Однажды мы с Лекси поехали в видеопрокат взять новый фильм. Отъезжая от здания, она врезалась в другую машину, после чего застряла в яме. Мы так и не смогли выбраться, пришлось вызывать эвакуатор. Тот несчастный случай напугал мою мать. С тех пор мне не разрешали проводить время с прабабушкой.

«Это же не страшная авария!» – вразумляла я маму. Я умоляла ее позволить мне видеться с Лекси. Она была моей любимицей.

«Нет, боюсь, она стареет, – слышала я в ответ. – Тебе небезопасно оставаться с ней наедине».

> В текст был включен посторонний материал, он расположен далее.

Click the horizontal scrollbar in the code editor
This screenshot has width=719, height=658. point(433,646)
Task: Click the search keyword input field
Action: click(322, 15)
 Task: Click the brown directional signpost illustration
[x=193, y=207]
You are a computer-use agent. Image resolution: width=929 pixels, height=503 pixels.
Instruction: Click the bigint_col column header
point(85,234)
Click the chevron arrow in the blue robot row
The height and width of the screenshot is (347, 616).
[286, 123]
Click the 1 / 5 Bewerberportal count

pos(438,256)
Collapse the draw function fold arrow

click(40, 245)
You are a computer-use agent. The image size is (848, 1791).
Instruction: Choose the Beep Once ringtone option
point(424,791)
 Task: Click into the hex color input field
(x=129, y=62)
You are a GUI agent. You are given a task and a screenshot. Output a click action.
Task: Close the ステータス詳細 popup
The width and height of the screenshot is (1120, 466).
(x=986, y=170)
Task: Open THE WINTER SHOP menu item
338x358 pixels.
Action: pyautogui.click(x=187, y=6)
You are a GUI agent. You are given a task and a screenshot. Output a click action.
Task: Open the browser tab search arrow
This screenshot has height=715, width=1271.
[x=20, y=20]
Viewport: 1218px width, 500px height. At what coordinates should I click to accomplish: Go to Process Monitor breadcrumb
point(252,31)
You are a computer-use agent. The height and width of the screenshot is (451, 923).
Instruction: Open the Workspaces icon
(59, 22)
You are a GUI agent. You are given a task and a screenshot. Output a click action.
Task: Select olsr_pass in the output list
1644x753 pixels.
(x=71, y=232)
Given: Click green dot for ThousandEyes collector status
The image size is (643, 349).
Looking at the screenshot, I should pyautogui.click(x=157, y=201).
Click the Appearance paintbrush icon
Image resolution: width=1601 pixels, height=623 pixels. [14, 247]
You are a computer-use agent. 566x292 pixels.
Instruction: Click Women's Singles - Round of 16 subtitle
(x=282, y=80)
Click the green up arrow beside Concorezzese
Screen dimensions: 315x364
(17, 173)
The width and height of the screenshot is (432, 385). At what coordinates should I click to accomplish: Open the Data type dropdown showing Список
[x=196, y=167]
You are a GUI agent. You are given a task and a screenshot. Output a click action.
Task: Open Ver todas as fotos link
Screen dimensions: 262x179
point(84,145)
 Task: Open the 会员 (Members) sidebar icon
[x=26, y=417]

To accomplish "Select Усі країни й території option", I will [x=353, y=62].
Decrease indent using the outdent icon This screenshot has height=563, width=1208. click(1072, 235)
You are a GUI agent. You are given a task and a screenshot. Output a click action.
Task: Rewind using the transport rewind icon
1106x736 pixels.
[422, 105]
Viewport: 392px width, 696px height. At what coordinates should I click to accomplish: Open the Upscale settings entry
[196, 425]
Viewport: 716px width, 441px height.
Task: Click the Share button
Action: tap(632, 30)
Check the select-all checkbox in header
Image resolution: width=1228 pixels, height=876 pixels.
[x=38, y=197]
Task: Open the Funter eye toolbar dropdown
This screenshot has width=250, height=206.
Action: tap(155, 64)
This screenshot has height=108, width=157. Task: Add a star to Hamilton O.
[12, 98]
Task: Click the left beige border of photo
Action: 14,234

После этого мы встречались лишь у нас дома, но мне больше не разрешали садиться к ней в машину или ночевать у нее. Для меня это стало огромной потерей. Я не понимала, как общение с любимым человеком может быть опасным.

Было у меня в том возрасте и еще одно любимое занятие, кроме общения с Лекси. Я обожала прятаться в шкафах, и это стало семейной шуткой: «Где же Бритни?» Дома у тети я постоянно исчезала. Все бросались меня искать. Когда народ уже начинал паниковать, открывалась дверца шкафа, а там – я.

Наверное, мне хотелось, чтобы меня искали. Годами это было моей фишкой и способом привлечь внимание – прятаться.

Еще мне нравилось петь и танцевать. Я пела в хоре нашей церкви и занималась танцами три раза по будним дням и субботам. Затем добавилась гимнастика в Ковингтоне, штат Луизиана, в часе езды от дома. Но танцев, пения и акробатики мне было мало.

На дне карьеры в начальной школе я сказала, что собираюсь стать юристом, но соседи и учителя твердили, что меня «ждет Бродвей», и в конце концов я примерила на себя роль «маленького артиста».

В три года я танцевала на первом концерте, а в четыре исполнила первое соло What Child Is This? на рождественском вечере в детском саду моей матери.

Мне хотелось и спрятаться, и чтобы меня заметили. Одно другому не мешает. Скрючившись в прохладной темноте шкафа, я чувствовала себя настолько маленькой, что могла исчезнуть. Но когда на меня были обращены все взгляды, я становилась кем-то другим – той, кто мог завладеть вниманием всех присутствующих. В белых колготках, горланя песню, я чувствовала, что все возможно.

3

«Мисс Линн! Мисс Линн! – кричал мальчик. Он запыхался, пока бежал, и пытался отдышаться на пороге нашего дома. – Вы должны туда пойти! Пойдемте скорее!»

Однажды, когда мне было четыре, я сидела дома в гостиной на диване с мамой и моей подругой Синди. Кентвуд напоминал город из мыльной оперы: он всегда был полон драм. Синди как раз выкладывала маме последние сплетни, а я подслушивала их разговор и пыталась уловить, что к чему. Вдруг дверь распахнулась. По выражению лица мальчишки было понятно, что произошло что-то ужасное. У меня внутри все оборвалось.

И мы побежали. Дорогу у нас недавно отремонтировали, и я, босая, наступала в горячий гудрон.

«Ай! Ай! Ай!» – каждый мой шаг сопровождался криком. Я посмотрела на ноги и увидела прилипшую смолу.

Наконец мы добрались до поля, где мой брат Брайан играл с соседскими мальчишками. Они пытались косить высокую траву своими квадроциклами. Этим идиотам показалось, что это потрясная идея. Они не видели друг друга в зарослях, из-за чего в результате произошло лобовое столкновение.

Я, должно быть, все видела и слышала: как Брайан вопил от боли, как мать кричала от страха, но я ничего не помню. Думаю, Бог заставил меня отключиться, чтобы я не запомнила ни страданий, ни паники, ни вида раздавленного тела брата.

В больницу его отправили на вертолете.

Несколько дней спустя я пришла навестить Брайана, он весь был в гипсе. Насколько я поняла, он сломал почти все кости. Мне в детстве так казалось, потому что ему даже писать приходилось через отверстие в гипсе.